═════ SOURCE RECORDS ═════

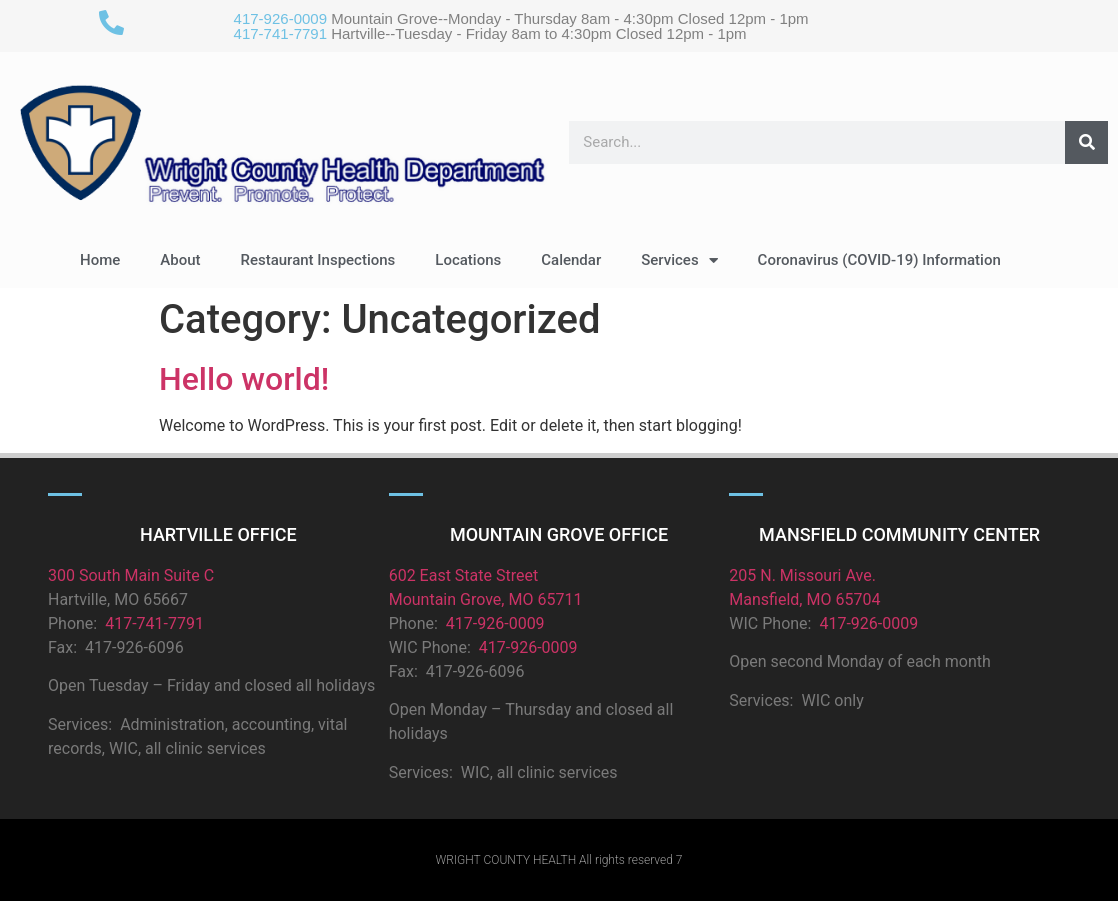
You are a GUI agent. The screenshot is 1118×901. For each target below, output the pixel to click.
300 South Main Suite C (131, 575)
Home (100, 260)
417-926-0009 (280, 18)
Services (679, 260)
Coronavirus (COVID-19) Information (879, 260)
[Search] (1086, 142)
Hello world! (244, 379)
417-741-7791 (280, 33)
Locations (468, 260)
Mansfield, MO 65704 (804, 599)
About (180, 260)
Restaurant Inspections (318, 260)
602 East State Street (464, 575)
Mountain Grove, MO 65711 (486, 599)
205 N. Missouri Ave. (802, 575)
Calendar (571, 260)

═════
═════ SOURCE RECORDS ═════

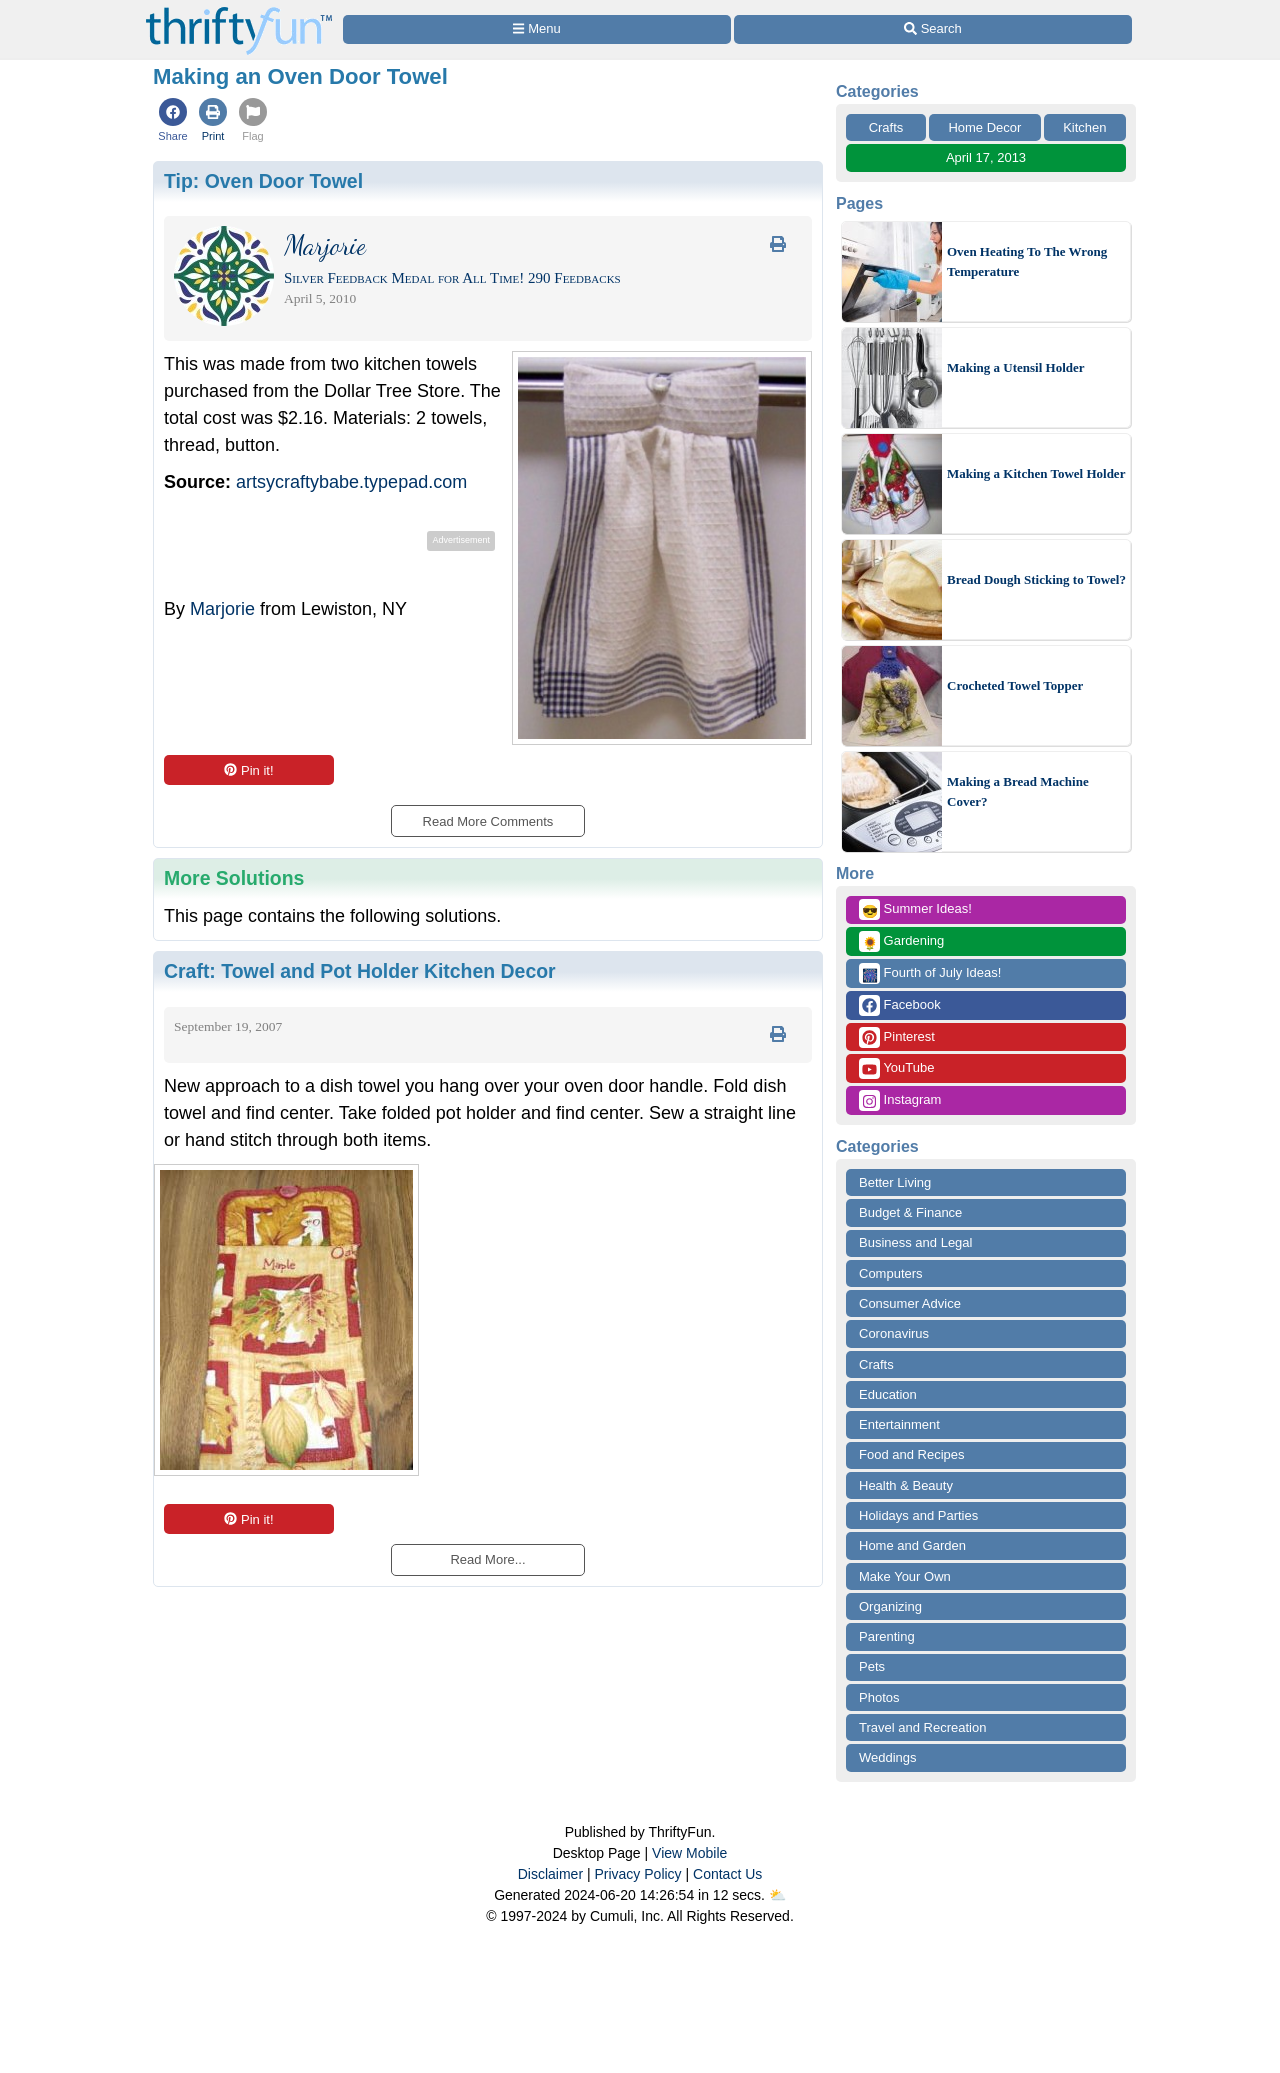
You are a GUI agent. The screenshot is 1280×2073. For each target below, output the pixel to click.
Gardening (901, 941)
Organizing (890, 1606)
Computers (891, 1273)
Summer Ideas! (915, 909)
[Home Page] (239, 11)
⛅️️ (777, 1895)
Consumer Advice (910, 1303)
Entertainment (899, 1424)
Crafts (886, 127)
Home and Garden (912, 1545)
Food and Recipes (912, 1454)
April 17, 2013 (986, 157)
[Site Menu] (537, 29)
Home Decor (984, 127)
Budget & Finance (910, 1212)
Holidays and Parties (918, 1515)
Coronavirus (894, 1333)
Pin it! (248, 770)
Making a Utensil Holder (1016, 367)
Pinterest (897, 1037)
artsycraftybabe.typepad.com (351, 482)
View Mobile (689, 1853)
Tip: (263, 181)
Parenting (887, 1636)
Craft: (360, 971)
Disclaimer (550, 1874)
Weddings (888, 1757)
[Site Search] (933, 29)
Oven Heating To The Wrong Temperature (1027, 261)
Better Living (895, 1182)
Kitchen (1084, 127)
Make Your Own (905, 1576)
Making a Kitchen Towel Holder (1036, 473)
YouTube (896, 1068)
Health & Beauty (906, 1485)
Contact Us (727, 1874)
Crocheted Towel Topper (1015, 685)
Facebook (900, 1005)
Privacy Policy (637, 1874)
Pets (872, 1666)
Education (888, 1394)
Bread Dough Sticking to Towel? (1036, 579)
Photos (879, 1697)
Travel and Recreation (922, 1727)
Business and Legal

═════
═════ SOURCE RECORDS ═════

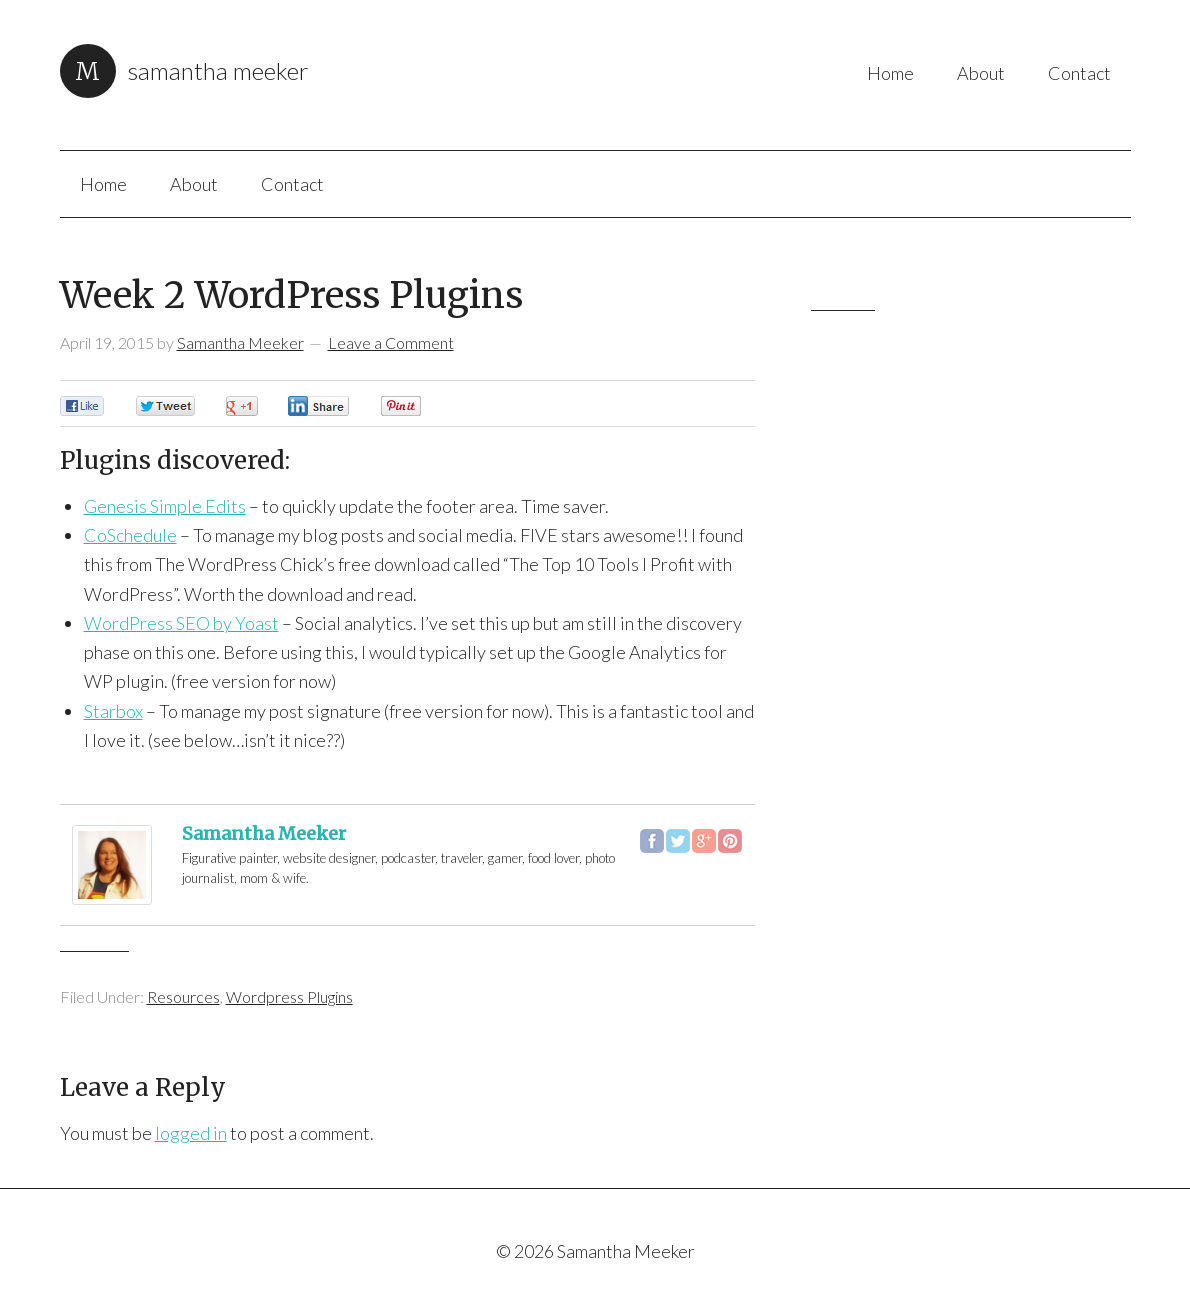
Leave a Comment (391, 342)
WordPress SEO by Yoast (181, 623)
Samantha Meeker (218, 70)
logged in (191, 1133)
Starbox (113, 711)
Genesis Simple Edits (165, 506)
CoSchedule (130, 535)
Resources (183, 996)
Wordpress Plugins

═════

* TASK DESCRIPTION: Of the entries above, repeat exactly the lines between the line with "You are a GUI agent. The screenshot is 1118×901." and the line with "205 N. Missouri Ave. (802, 575)", inclusive, and no others.

* SOLUTION TO THE EXERCISE:
You are a GUI agent. The screenshot is 1118×901. For each target below, output the pixel to click.
300 South Main Suite C (131, 575)
Home (100, 260)
417-926-0009 (280, 18)
Services (679, 260)
Coronavirus (COVID-19) Information (879, 260)
[Search] (1086, 142)
Hello world! (244, 379)
417-741-7791 (280, 33)
Locations (468, 260)
Mansfield, MO 65704 (804, 599)
About (180, 260)
Restaurant Inspections (318, 260)
602 East State Street (464, 575)
Mountain Grove, MO 65711 (486, 599)
205 N. Missouri Ave. (802, 575)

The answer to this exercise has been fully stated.